▶ _What to produce_: Required from the data below: the exact lines starting at the line containing "Image resolution: width=756" and ending at the line containing "Toggle Link CustomText11 Column checkbox", with both ends kept and all pictures dropped.

▶ _Material for this exercise_:
──────────────────────────────

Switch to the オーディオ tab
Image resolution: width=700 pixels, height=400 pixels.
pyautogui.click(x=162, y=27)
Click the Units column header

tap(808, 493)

──────────────────────────────

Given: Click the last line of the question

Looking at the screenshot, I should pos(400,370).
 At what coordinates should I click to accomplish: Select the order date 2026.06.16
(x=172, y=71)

──────────────────────────────

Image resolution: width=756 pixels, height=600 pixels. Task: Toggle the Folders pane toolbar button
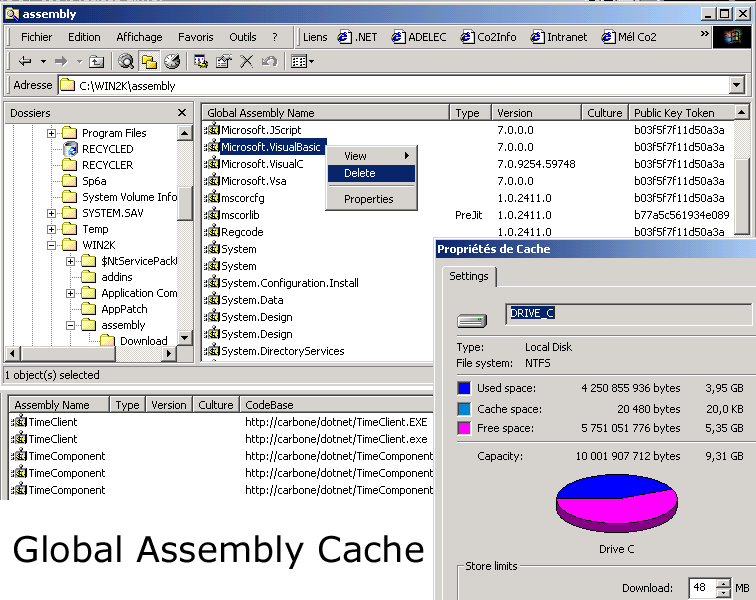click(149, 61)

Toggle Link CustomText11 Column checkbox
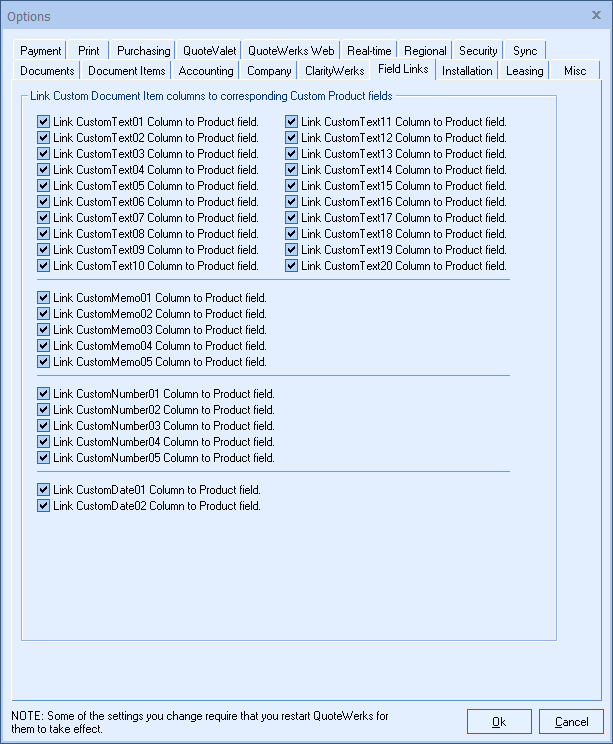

──────────────────────────────

▶ _Exercise result_:
Image resolution: width=756 pixels, height=600 pixels. Task: Toggle the Folders pane toolbar button
click(149, 61)

Toggle Link CustomText11 Column checkbox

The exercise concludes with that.